[Element lookup records]
—————

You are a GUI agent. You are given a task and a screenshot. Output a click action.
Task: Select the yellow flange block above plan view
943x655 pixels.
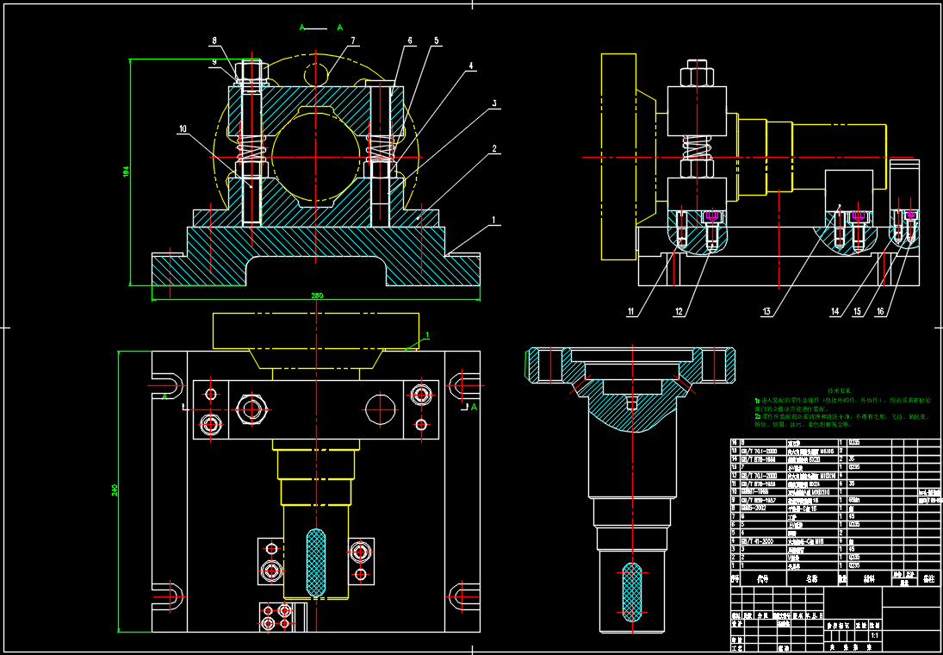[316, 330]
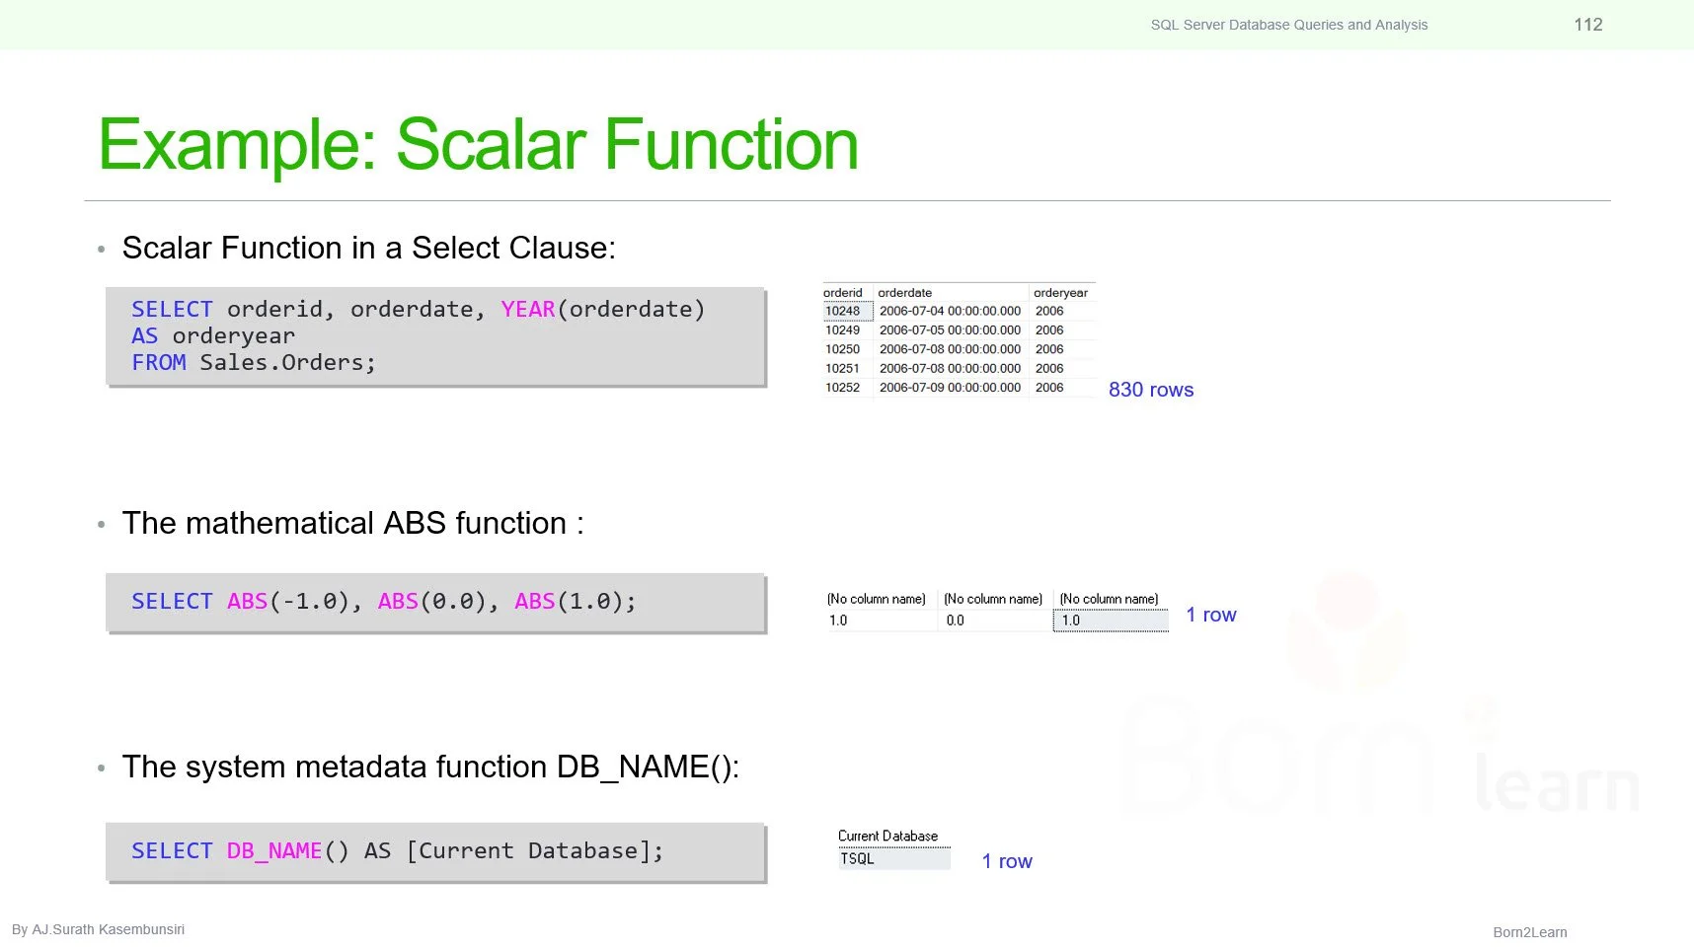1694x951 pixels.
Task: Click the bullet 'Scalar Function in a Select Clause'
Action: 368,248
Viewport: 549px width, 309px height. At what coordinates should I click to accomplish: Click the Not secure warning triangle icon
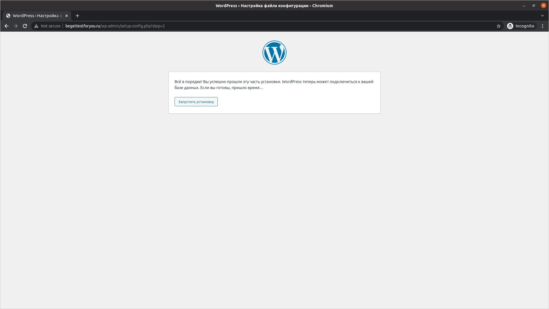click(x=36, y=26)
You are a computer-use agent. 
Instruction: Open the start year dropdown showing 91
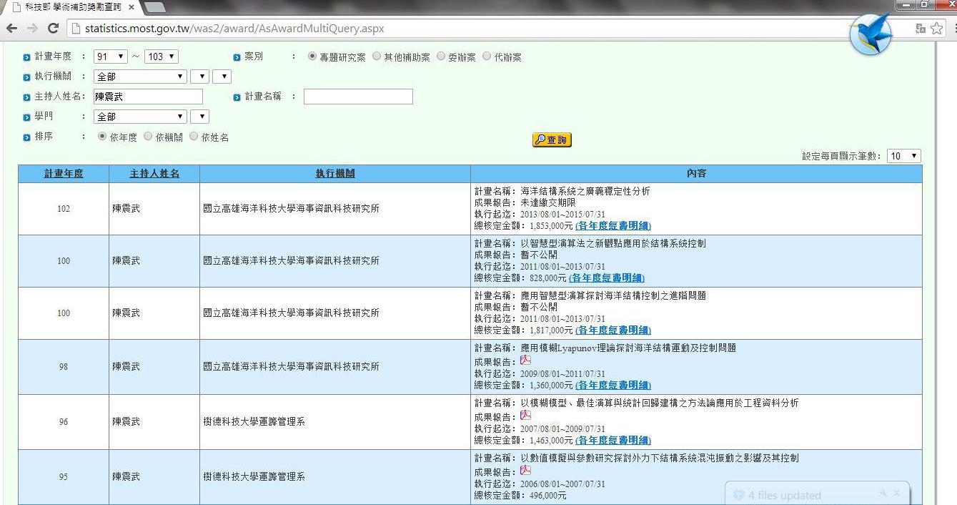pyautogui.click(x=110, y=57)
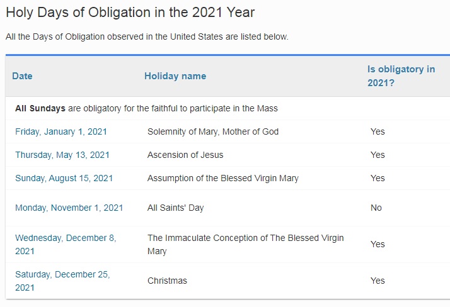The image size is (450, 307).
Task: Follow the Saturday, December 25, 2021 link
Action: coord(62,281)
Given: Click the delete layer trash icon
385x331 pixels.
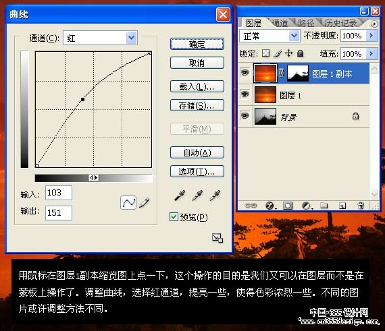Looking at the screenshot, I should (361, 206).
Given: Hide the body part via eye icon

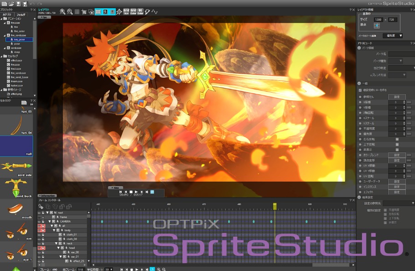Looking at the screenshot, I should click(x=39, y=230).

—————

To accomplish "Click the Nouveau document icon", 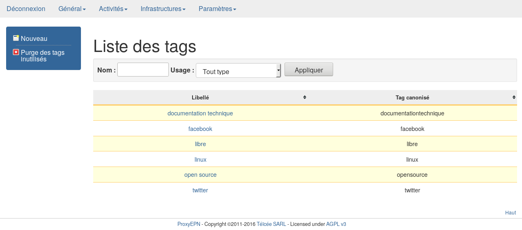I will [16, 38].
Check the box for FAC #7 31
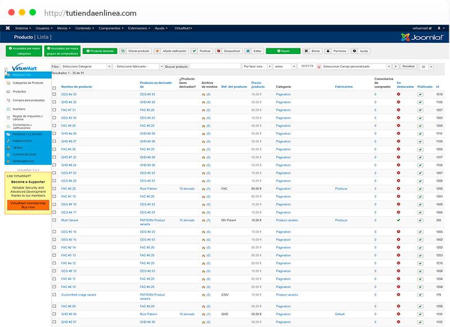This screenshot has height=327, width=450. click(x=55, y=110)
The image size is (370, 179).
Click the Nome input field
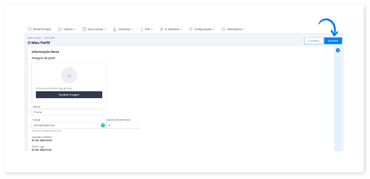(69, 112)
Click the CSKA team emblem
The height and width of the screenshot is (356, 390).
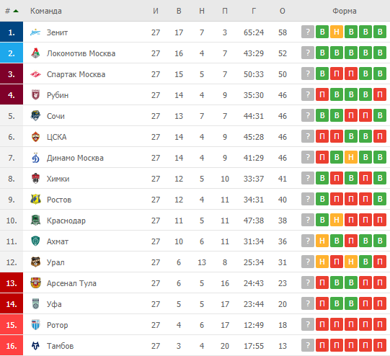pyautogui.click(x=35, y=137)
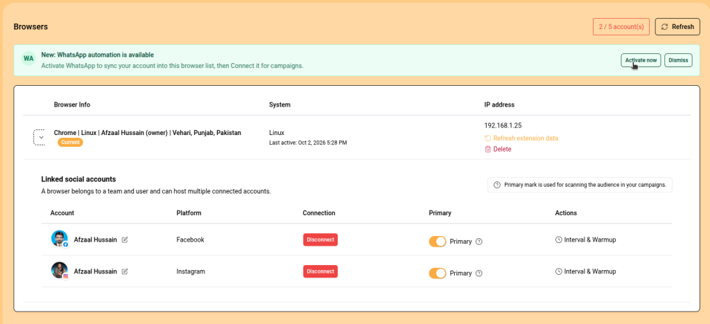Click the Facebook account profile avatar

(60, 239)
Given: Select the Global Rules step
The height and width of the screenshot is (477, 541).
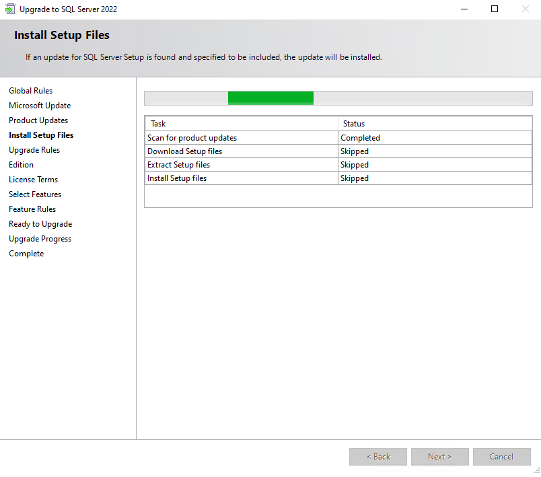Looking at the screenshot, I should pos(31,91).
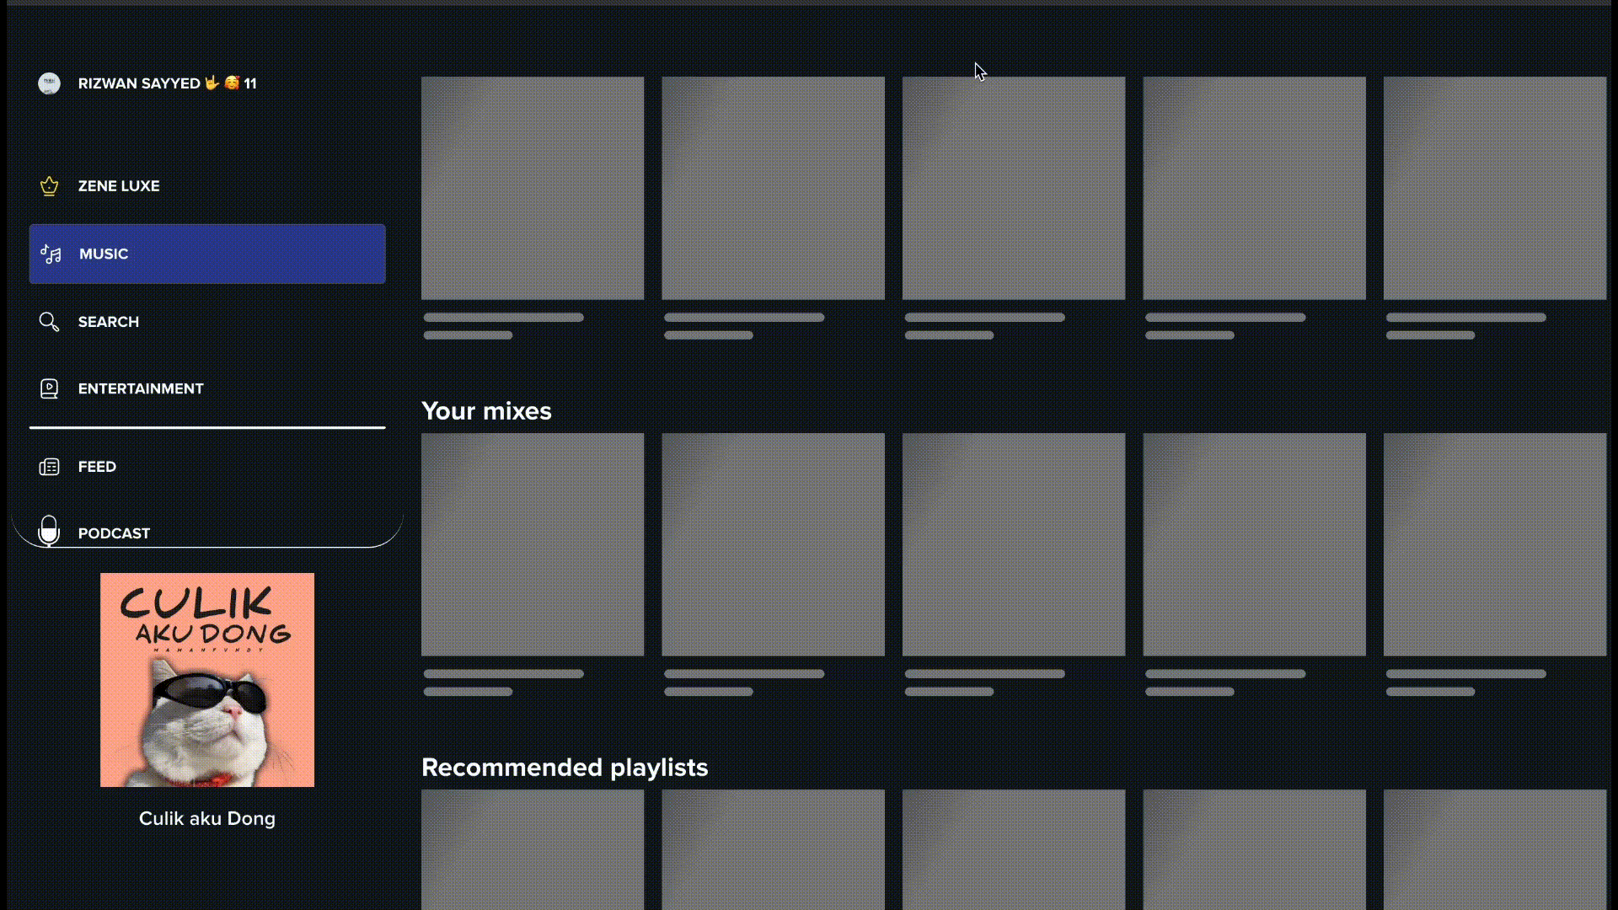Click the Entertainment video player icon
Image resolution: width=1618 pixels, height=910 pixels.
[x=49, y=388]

—————

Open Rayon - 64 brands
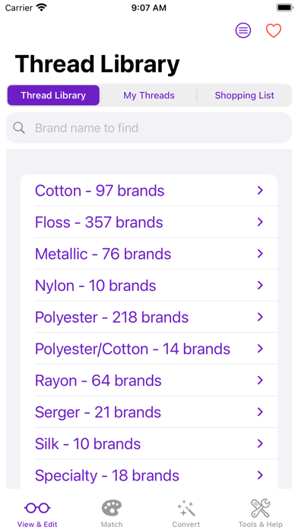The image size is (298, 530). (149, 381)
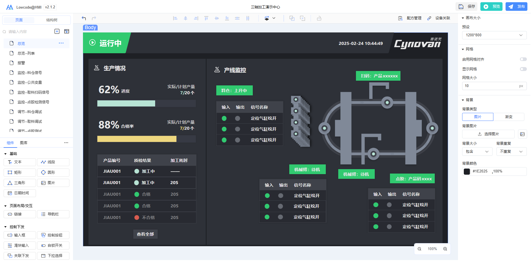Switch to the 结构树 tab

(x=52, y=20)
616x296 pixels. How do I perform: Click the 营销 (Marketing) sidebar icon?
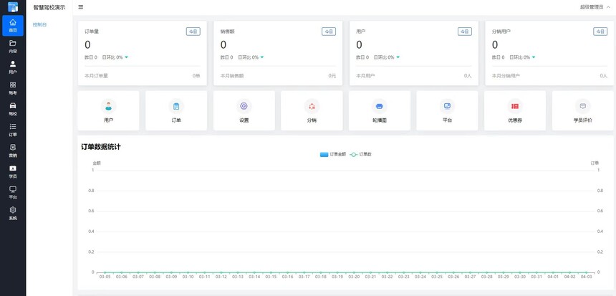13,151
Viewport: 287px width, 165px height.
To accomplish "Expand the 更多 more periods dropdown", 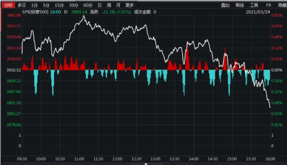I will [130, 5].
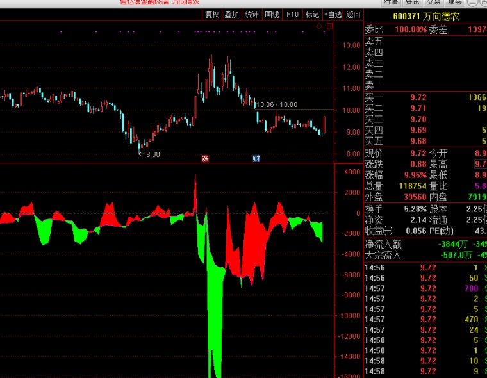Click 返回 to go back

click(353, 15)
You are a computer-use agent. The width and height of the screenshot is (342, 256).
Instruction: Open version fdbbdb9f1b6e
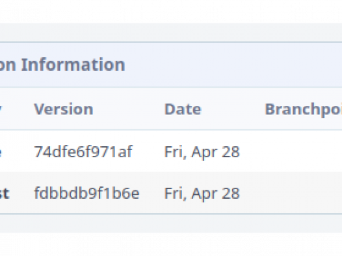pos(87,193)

—————

→ **Short problem**
Copy the records above, starting at the line containing "Viewport: 549px width, 309px" and stopping after the line containing "Looking at the screenshot, I should click(x=39, y=230).", with every "icon" changed to "symbol" and nothing else altered. Give only those lines, and omit the pictures.

→ **Task solution**
Viewport: 549px width, 309px height. At what coordinates should I click to accomplish: Click the Not secure warning triangle symbol
click(x=36, y=26)
You are a computer-use agent. 
Instruction: Open the start year dropdown showing 91
pyautogui.click(x=110, y=57)
The image size is (450, 307).
Task: Follow the Saturday, December 25, 2021 link
Action: coord(62,281)
Given: Click the delete layer trash symbol
385x331 pixels.
Looking at the screenshot, I should (361, 206).
Given: Hide the body part via eye symbol

Looking at the screenshot, I should click(x=39, y=230).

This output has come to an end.